=== Exercise inputs ===

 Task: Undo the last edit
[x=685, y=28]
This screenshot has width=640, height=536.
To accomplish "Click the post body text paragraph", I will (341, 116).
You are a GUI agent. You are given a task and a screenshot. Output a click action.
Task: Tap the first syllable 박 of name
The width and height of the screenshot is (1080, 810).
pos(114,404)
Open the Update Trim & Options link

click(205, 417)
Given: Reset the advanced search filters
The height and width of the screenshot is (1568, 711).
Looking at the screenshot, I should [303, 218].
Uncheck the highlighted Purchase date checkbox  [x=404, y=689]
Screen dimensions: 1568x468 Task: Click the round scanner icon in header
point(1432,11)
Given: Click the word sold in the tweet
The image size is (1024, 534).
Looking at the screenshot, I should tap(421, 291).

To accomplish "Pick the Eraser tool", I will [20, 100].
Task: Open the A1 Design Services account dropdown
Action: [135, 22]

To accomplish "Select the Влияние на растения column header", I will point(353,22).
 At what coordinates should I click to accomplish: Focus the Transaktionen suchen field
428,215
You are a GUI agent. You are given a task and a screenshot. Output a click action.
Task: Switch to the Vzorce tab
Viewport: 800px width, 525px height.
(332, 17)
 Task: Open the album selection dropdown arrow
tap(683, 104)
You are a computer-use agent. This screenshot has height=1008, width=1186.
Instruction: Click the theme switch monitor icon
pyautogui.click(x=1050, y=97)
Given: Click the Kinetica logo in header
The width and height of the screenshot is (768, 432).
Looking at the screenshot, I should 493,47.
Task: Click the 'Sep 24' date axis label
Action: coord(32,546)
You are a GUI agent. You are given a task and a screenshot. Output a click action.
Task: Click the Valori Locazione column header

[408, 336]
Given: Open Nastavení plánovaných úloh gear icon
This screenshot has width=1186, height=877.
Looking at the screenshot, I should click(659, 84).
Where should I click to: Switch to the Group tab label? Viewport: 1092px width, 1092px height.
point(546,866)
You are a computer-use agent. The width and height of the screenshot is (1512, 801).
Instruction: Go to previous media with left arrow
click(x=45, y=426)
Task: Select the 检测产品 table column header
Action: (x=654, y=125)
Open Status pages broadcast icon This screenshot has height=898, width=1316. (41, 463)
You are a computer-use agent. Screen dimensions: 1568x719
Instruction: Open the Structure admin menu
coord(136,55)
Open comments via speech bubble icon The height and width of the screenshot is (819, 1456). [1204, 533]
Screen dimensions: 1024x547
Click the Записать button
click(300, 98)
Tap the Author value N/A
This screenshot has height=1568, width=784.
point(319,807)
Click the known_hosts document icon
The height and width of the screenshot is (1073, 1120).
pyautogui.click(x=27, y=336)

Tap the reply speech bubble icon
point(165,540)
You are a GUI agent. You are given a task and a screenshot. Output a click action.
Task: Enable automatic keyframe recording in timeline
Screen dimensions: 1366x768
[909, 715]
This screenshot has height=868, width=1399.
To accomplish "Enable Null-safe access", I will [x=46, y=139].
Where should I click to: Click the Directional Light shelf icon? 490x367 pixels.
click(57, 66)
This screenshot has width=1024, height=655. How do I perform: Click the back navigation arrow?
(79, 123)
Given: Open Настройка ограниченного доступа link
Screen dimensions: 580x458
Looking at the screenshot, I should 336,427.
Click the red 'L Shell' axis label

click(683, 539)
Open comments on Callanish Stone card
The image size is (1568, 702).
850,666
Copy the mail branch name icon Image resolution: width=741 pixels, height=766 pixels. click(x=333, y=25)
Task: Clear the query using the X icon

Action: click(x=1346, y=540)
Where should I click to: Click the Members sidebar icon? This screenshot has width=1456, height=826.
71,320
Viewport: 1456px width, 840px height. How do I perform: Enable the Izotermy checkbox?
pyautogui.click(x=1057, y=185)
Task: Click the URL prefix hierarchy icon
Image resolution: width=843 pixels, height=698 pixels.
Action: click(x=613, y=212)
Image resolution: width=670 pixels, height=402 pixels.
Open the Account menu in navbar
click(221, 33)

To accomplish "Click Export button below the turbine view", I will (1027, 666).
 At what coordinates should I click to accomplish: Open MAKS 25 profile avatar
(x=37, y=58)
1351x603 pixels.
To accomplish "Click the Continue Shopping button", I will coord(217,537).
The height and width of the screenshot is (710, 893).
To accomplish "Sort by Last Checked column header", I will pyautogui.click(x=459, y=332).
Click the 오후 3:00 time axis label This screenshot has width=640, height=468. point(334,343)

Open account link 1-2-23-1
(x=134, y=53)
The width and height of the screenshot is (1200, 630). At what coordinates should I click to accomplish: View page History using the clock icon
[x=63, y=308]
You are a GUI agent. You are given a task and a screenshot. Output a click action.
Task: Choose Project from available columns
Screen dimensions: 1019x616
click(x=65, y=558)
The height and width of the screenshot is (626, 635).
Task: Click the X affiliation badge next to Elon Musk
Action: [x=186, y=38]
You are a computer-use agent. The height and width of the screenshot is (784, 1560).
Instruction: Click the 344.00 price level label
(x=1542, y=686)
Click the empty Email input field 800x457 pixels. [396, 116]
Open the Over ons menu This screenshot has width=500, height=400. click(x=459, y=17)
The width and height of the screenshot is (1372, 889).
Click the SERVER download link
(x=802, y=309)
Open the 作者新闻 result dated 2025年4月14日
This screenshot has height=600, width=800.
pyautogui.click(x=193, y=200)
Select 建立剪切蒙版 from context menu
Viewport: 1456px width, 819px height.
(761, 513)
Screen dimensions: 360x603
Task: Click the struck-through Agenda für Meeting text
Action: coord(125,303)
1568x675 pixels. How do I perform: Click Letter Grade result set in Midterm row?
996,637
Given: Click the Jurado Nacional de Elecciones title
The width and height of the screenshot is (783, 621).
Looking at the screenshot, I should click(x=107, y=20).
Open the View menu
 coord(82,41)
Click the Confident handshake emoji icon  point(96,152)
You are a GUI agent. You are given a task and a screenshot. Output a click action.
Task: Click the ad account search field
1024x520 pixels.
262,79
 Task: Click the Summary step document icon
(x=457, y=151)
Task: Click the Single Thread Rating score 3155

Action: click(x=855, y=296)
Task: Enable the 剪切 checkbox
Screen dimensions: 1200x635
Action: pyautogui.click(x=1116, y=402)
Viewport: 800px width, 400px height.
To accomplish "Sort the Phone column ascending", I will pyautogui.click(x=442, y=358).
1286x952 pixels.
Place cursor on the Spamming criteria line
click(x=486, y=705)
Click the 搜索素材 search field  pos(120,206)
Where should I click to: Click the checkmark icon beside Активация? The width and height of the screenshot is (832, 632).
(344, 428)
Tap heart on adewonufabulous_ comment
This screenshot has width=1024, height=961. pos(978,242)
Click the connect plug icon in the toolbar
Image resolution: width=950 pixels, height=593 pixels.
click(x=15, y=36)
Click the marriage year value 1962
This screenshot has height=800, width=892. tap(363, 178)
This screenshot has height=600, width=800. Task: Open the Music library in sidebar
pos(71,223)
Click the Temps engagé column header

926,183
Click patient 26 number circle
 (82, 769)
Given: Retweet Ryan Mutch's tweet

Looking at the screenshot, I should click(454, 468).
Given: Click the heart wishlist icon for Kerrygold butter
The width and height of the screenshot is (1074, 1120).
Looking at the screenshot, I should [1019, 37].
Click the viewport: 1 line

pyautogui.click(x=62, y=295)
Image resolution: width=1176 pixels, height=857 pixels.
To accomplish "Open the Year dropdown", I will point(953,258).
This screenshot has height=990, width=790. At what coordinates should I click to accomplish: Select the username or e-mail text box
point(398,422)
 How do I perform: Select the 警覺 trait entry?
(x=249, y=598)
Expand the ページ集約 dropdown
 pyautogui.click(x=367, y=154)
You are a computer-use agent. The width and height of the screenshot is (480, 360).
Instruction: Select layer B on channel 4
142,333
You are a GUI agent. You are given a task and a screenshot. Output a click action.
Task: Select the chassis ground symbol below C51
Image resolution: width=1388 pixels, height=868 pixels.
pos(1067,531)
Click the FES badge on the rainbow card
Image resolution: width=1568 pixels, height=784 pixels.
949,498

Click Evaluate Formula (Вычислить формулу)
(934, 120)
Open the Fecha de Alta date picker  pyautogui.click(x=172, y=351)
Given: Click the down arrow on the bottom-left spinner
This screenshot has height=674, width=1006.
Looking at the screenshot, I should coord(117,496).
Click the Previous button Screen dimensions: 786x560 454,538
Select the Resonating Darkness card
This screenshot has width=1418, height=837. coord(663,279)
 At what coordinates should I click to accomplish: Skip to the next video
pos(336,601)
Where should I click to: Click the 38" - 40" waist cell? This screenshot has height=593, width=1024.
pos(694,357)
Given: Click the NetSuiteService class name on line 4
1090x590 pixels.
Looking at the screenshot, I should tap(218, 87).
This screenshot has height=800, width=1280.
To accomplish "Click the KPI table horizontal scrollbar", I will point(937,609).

===

Repeat, character for character, the lines of the material above from the line with "Click the Temps engagé column header" through the line with "Given: Click the heart".

Click the Temps engagé column header

926,183
Click patient 26 number circle
 (82, 769)
Given: Retweet Ryan Mutch's tweet

Looking at the screenshot, I should click(454, 468).
Given: Click the heart wishlist icon for Kerrygold butter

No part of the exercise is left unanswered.